Helmers, Lefouili, Love and McDonagh (2018)
|Helmers, Lefouili, Love and McDonagh (2018)|
|Title:||Who Needs a Copyright Small Claims Court? Evidence from the U.K.'s IP Enterprise Court|
|Author(s):||Christian Helmers, Yassine Lefouili, Brian J. Love, Luke McDonagh|
|Citation:||Helmers, C., Lefouili, Y., Love, B.J., McDonagh, L. Who Needs a Copyright Small Claims Court? Evidence from the U.K.’s IP Enterprise Court. Berkeley Technology Law Journal Commentaries, Forthcoming|
|Key Related Studies:|
|About the Data|
|Data Description:||Analysis was conducted on cases filed within the first fifteen months of the introduction of the IPEC SCT. Of the fifty five copyright cases filed during this time, further details were taken on the nature of the case, success rates, damages granted etc. and quantified.|
|Data Type:||Primary data|
|Secondary Data Sources:|
|Data Collection Methods:|
|Data Analysis Methods:|
|Cross Country Study?:||No|
|Government or policy study?:||No|
|Time Period(s) of Collection:||
Calls for the creation of a "small claims" intellectual property court have arisen periodically in the U.S. since at least the late 1980s. While prior efforts to establish such a court have fizzled, a recent push to establish a small claims tribunal within the U.S. Copyright Office is gaining traction. Legislation introduced in each of the last two congressional terms, known in its present form as the CASE Act of 2017, would create a "Copyright Claims Board" to hear and decide relatively small claims of copyright infringement on an accelerated basis, with streamlined procedures and a cap on recoverable damages. In this Essay, we contribute to the debate surrounding the CASE Act by taking a comparative empirical look at existing small claims procedures that have been available to IP litigants in England and Wales since 2012. We present descriptive statistics on copyright cases litigated in the "Small Claims Track" of the U.K.'s IP Enterprise Court (IPEC-SCT), and compare case filing trends in the IPEC's SCT and pre-existing "Multi-Track." Our findings suggest that the IPEC-SCT largely operates as policymakers intended. Overwhelmingly, the SCT serves the needs of especially small plaintiffs suing to enforce rights in their own creations against defendants engaged in easy-to-prove infringing acts that would not have been worth pursuing before the SCT's creation. However, we also caution that important differences between the IPEC-SCT's procedures and those outlined in the CASE Act make it hard to predict whether the proposed Copyright Claims Board would attract similar types of cases. We recommend that U.S. policymakers amend the CASE Act to both eliminate the availability of statutory damages and lower the damages cap from $30,000 to $15,000 or less. We also encourage Congress to assess whether the proposed tribunal can realistically handle a caseload that, we estimate, could easily reach several hundred claims per year.
Main Results of the Study
• Most cases brought before the IPEC SCT are in regards to copyright law. Most commonly, these claims were filed by individuals, against businesses, and were in regards to unauthorised use of photographs. Damages are mostly sought at or below £2,500, but often settle for less.
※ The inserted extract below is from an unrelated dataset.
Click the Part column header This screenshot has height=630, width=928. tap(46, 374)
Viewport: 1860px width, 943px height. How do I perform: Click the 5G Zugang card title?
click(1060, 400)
• Cases filed in the IPEC MT have not been moved to the SCT following its implementation, and cases filed in the MT have not dropped overall. This suggests that had the new SCT system not been introduced that these cases would never have been filed.
• Overall, the authors conclude that the implementation of the IPEC small claims track has been successful, and that a similar system would be possible in the US with modification.
Policy Implications as Stated By Author
Based on the evidence of the IPEC SCT, the authors suggest the following modifications to the proposed US Copyright Alternative in Small-Claims Enforcement (CASE) Act of 2017:
• Elimination of proposed statutory damages;
• Reduction of proposed damages cap from $30,000 to $10,000 - $15,000; and
• Increase the number and size of fees associated with the tribunal board based on the level of damages sought. This will have the dual function of raising funds in anticipation of a heavy caseload, and reducing procedural complexity.